Alman Afrika'sının altı ana kolonisi, yerli krallıklar ve yönetim biçimleriyle birlikte Burundi, Kamerun, Namibya, Ruanda, Tanzanya ve Togo'nun modern devletlerinin yasal emsalleriydiler.

Çad, Gabon, Gana, Kenya, Uganda, Mozambik, Nijerya, Orta Afrika Cumhuriyeti ve Kongo Cumhuriyeti de varlığı sırasında çeşitli noktalarda Alman Afrika'nın kontrolü altına girmişti. 6


Tanzanya'da Alman sömürge idaresi

Almanya, Şubat 1885'te İmparatorluk Şansölyesi Otto von Bismarck aracılığıyla Doğu Afrika'da bir koloni kurmaya karar vermişti.

Almanya'nın hızlı sanayileşmesi, sürekli bir geçiş kapısı olarak gördüğü Afrika topraklarına göz dikmesine sebep oldu.

Doğu Afrika'da bir koloni olasılığı göz ardı edilemeyecek kadar fazlaydı ve Almanya'nın devam eden ekonomik işletmesi için mükemmeldi.

Bu ihtimal onun bir Doğu Afrika kolonisi yaratmak arzusunu daha da artırdı. Bir Doğu Afrika kolonisi oluşturma sonrasında bu bölge kısa sürede bir süre özerkliğe ve Alman Doğu Afrika Şirketi'nin mülklerine imparatorluk koruması verdi.

Bir bakıma, Alman Afrika Şirketi'nin gücüyle, Doğu'daki topraklarını genişleten Almanların faaliyetleri bu Afrika bölgelerinde düşmanlığı kışkırttı.

18 Ağustos'ta sahil kasabalarında şantiye ajanlarının trafik kazasında son günlerde yaşanan şiddete karşı yerliler isyan ettiler.

Bir durumda, Kilwa kasabasında iki Alman hareketi sonunda kasabayı temizleyen ve herkesi öldüren Alman deniz piyadelerine emir verildi.

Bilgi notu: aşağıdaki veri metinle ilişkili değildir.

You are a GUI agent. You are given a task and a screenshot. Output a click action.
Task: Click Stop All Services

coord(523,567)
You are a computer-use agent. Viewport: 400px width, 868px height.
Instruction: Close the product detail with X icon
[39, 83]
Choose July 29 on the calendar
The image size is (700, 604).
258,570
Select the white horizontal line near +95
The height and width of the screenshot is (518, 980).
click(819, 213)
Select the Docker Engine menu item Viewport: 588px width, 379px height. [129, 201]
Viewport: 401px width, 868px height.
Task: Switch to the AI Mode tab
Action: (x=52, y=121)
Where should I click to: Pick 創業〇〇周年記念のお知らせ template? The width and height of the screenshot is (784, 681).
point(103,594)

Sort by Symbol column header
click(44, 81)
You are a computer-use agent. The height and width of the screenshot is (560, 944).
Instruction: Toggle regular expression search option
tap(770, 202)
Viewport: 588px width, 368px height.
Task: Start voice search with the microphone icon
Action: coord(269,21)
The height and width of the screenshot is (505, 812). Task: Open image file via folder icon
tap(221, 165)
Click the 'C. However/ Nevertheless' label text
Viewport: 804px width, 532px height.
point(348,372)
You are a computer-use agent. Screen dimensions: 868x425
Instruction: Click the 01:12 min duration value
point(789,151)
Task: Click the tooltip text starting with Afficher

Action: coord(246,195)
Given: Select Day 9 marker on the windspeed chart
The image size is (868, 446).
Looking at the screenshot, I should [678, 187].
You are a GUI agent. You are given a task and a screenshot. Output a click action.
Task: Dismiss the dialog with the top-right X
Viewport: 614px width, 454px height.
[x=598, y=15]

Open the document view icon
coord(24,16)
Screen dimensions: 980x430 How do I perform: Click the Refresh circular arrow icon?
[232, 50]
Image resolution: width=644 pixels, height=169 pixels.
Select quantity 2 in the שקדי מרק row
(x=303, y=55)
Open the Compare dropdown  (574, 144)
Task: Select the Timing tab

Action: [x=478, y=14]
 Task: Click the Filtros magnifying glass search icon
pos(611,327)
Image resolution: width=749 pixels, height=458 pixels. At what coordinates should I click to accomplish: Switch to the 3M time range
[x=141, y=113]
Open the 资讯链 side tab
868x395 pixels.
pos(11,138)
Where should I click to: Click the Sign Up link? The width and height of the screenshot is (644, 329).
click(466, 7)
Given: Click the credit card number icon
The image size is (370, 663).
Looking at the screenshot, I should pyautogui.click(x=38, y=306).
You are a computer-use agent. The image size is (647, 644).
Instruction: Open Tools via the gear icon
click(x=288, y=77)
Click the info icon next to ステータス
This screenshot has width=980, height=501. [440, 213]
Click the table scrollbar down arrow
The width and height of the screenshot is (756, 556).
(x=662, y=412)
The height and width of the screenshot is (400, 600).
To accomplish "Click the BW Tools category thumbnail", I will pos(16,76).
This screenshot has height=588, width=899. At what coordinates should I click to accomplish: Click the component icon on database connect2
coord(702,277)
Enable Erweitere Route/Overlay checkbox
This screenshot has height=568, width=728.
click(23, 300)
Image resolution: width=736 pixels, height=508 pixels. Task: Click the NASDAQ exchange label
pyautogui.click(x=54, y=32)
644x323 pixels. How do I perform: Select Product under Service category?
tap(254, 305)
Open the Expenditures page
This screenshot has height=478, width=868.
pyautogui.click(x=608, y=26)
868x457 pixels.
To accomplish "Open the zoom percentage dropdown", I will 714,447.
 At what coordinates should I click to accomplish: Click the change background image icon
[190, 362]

Belki dünyada en güçlü ve en iyi eğitimli ordulardan biri ile Almanlar yerlilere yaşam şansı dahi tanımadılar.

Direnmek ise Afrikalılar için sadece hayatta kalma yüzdesini çok daha az hale getirdi ve vahşet, Afrika'daki Alman emperyalizmi ile eş anlamlı hale geldi. 7


1898'de Almanlar, Tanzanya'nın tüm ana nüfus merkezlerini ve iletişim hatlarını kontrol altına aldılar.

Alman sömürge idaresi için bir sonraki iş, kervan yollarından uzaktaki küçük ölçekli toplumlar üzerindeki egemenliklerini dayatmaktı.

Bu, ya Afrikalı liderlerle pazarlık yoluyla ya da savaş yoluyla yapıldı. Diplomasi sona erdikten ve çatışmalar Alman zaferiyle sonuçlandıktan sonra, sömürge rejimleri yerel liderler üzerinde otoriteyi sürdürmek için silahlı çeteler kullanıldı.

Sonunda, daha yerleşik olan ana sahil kasabaları, idare bölgelerinin karargahlarına dönüştürüldü ve sivil ilçe memurları atandı.

Daha iç kesimlerde, yönetim stratejik garnizonlardan dışa doğru büyüdü, ancak yavaş yavaş sivil ellere devredildi.

1914'te Tanzanya yirmi iki idari bölgeye ayrıldı fakat bunlardan sadece ikisi hala askerler tarafından yönetiliyordu.

Alman yönetiminin başlıca özelliği, bölgede bulundurduğu subayının gücü ve özerkliğiydi. Başkentten gelen emirlerin uzak bölgelere ulaşması aylar sürebiliyordu ve Berlin'den Afrika'daki uzak bir sömürge istasyonuna üst düzey bir Alman yetkilinin sadece on yılda bir ziyareti beklenebilirdi.

Bölge memuru, yerliler üzerinde tam yargı yetkisine sahipti, çünkü mevzuat uygulayabileceği cezaları belirtmiş olsa da, cezaları uygulayabileceği suçları hiçbir şey tanımlamamıştı.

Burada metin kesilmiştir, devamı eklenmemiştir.